For all but the most ardent disciples, it's the lively atmosphere that matters as much as the music – the friendly banter, wild stories and back-slapping good cheer of a pub session are like nothing else on the planet.
Here are our some of our favourites for the best craic agus ceol (fun and music) in the country.
Fleadh Cheoil na hÉireann, changing venues
Held in late August, the Fleadh is the mother of all Irish music festivals and attracts about 250,000 people over eight fun-filled days. You'll have to qualify to enter the music, singing, dancing and yep, whistling, competitions but really they're only part of the story. It's the impromptu evening sessions, rowdy sing-a-longs, concerts and céilís (traditional dances) that really draw the crowds.
You'll find trad music session in pubs all over Dublin, from the manufactured craic in Temple Bar to the folksy tunes in ever-popular O'Donoghues, but if you want to see some serious musicians head for Hughes (19 Chancery St, Dublin 7; 01 872 6540) near the law courts. Expect a decent pint, excellent sessions, set-dancing and shaggy-bearded locals with misty eyes.
The Crane Bar, Galway
The music at the brightly-coloured Crane is just as it should be: no egos, no pretension, just addictive, toe-tapping rhythms and a heartfelt love of the craft. Few pubs have space to dance but the atmospheric old Crane is an exception and is the best place in Galway to catch a céilí in full swing.
Willie Clancy Summer School, Co Clare
Some of the best musicians in the world gather in Miltown Malbay for Ireland's largest traditional music school. Along with the expert workshops at this eight-day event are lectures, recitals, céilís and exhibitions. Day and night the pubs are jammed and music comes from every direction as informal sessions pop up in the town's bars and spill out onto the streets and into people's homes.
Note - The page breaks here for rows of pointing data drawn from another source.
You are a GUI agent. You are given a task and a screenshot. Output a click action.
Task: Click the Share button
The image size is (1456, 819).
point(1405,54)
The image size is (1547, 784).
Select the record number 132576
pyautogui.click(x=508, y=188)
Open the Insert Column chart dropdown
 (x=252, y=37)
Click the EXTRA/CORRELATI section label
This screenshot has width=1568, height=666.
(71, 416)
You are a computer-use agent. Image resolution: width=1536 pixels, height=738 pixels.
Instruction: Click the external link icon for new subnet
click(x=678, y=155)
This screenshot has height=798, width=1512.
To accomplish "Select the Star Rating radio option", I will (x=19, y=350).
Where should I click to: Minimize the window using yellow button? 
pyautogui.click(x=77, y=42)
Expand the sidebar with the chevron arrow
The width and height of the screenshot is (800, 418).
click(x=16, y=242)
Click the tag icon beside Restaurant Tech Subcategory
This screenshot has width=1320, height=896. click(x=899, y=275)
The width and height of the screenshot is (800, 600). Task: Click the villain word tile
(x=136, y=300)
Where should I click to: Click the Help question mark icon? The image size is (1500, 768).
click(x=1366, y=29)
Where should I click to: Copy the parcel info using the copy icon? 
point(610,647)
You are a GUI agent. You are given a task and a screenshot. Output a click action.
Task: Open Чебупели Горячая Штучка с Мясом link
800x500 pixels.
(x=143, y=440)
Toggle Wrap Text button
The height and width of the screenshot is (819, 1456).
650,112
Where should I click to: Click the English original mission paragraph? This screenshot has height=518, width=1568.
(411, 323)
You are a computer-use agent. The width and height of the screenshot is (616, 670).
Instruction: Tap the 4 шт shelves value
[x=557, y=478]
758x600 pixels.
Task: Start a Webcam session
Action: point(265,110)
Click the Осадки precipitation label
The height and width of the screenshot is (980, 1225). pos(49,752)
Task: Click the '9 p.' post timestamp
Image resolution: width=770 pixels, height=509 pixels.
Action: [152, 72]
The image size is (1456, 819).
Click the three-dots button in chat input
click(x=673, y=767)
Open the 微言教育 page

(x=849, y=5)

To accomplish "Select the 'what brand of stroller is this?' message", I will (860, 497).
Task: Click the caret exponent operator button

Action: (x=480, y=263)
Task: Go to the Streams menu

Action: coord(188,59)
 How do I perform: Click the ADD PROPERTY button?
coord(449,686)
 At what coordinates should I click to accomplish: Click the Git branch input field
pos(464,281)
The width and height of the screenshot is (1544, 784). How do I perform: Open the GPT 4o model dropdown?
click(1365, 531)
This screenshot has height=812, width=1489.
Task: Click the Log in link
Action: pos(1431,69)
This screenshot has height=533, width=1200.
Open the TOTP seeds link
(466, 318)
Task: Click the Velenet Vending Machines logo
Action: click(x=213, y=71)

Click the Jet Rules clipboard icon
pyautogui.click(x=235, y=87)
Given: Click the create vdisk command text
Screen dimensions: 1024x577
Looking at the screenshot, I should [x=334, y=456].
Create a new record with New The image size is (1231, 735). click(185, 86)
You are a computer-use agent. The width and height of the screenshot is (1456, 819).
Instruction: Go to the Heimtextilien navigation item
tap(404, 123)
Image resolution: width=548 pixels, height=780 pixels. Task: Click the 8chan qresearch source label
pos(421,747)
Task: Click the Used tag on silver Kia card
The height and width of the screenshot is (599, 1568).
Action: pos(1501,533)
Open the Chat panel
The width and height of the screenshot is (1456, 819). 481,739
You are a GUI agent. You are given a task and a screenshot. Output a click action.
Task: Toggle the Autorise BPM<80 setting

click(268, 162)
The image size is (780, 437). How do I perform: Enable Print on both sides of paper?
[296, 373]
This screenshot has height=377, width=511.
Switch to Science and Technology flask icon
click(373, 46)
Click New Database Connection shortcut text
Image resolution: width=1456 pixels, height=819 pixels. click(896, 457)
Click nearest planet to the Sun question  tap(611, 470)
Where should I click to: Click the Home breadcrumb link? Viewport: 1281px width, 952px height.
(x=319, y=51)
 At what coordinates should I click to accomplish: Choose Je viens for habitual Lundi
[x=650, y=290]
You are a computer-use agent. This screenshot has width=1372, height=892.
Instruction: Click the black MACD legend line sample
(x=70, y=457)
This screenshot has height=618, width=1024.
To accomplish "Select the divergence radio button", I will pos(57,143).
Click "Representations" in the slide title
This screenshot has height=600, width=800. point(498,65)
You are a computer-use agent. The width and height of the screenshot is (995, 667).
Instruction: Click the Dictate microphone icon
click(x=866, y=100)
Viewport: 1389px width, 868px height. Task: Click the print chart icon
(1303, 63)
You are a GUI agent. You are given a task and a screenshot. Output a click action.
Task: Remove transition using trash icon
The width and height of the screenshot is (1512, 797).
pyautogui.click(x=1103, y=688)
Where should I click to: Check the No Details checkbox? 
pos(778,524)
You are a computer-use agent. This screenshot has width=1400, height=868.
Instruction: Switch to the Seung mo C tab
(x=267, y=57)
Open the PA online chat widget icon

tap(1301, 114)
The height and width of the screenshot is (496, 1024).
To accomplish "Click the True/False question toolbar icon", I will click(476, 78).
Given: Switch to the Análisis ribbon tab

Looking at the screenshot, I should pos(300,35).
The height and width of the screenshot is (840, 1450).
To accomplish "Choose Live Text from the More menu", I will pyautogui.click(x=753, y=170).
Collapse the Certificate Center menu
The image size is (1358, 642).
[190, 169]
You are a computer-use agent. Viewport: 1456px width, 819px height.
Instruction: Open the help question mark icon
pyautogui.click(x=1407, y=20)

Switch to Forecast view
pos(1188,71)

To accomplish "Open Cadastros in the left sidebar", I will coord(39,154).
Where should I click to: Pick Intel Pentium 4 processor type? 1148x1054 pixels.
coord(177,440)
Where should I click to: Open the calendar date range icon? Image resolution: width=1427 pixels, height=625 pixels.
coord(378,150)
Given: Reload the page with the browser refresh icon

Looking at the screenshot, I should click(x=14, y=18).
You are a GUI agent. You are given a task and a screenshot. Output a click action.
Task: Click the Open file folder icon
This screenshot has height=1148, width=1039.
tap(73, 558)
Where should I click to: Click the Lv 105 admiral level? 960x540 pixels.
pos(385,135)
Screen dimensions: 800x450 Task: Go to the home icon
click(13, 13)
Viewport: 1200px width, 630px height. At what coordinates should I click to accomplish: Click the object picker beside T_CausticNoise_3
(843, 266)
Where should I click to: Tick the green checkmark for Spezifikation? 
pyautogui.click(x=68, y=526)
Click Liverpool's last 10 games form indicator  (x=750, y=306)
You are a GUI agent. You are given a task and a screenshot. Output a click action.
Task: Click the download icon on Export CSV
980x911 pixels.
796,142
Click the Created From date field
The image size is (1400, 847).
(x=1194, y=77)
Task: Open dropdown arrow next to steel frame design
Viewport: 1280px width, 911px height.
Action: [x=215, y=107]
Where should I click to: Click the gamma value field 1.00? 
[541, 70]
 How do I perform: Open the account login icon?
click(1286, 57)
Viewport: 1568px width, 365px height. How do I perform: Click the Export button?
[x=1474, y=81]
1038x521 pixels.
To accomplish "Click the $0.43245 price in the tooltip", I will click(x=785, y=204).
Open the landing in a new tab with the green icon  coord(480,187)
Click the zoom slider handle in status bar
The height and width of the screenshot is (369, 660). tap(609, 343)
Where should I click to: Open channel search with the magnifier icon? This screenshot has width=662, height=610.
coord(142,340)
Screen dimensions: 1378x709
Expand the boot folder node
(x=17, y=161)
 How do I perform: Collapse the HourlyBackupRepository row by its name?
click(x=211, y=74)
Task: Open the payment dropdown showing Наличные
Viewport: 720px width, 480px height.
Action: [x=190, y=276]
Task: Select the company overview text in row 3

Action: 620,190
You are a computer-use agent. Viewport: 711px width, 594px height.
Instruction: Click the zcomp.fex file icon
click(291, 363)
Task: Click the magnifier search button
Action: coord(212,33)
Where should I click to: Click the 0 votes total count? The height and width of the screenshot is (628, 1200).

De Barra Folk Club, Clonakilty
Flutes, fiddles, bodhráns, pipes and mandolins cover the walls at this temple of traditional music in Co. Cork. De Barra's with its vibrant but easy-going attitude offers intimate gigs in the sitting room (really), a purpose-built auditorium and a long list of big-name regulars.
Tucked away in the wilds of west Clare is a one horse town with three great music pubs. Lots of musicians live in this uniquely rocky area and MacDiarmada's is the locals' favourite. If it's standing room only head for nearby McGann's or O'Connor’s, though there's no guarantee of a seat there either.
An Spailpín Fánach, Cork
Sitting just across the road from the Beamish brewery, you're guaranteed a decent pint at the old-world Spailpín Fánach, The Wandering Labourer, (28 South Main St, Cork; Ph: 021 427 7949). Much loved by locals for its laid-back sessions, open fires and snug corners, it's the place to quietly nurse a pint, join the craic or just nod in the corner and let the melody waft over you.
Tí Joe Watty's, Kilronan
Take a trip to Tí Joe Watty's on Inis Móir, the largest of the Aran Islands, and you're almost guaranteed a jig. This is one of the island's oldest and most traditional pubs, with trad sessions every night in summer and a mellow atmosphere that's lets the tourists shake a leg. Purists might object to the come-al-ye attitude but there's no arguing with the music.
Leos Tavern, Crolly, Donegal
The enigmatic, undulating rhythms of Enya and Clannad wooed the world in the 1980s and Tábhairne Leo (Leo's Tavern; www.leostavern.com) is where their sound was born. Set between the Atlantic Ocean and the rugged peak of Mount Errigal, it's a place for legendary sessions and glitters with the gold and platinum discs of Leo's famous children.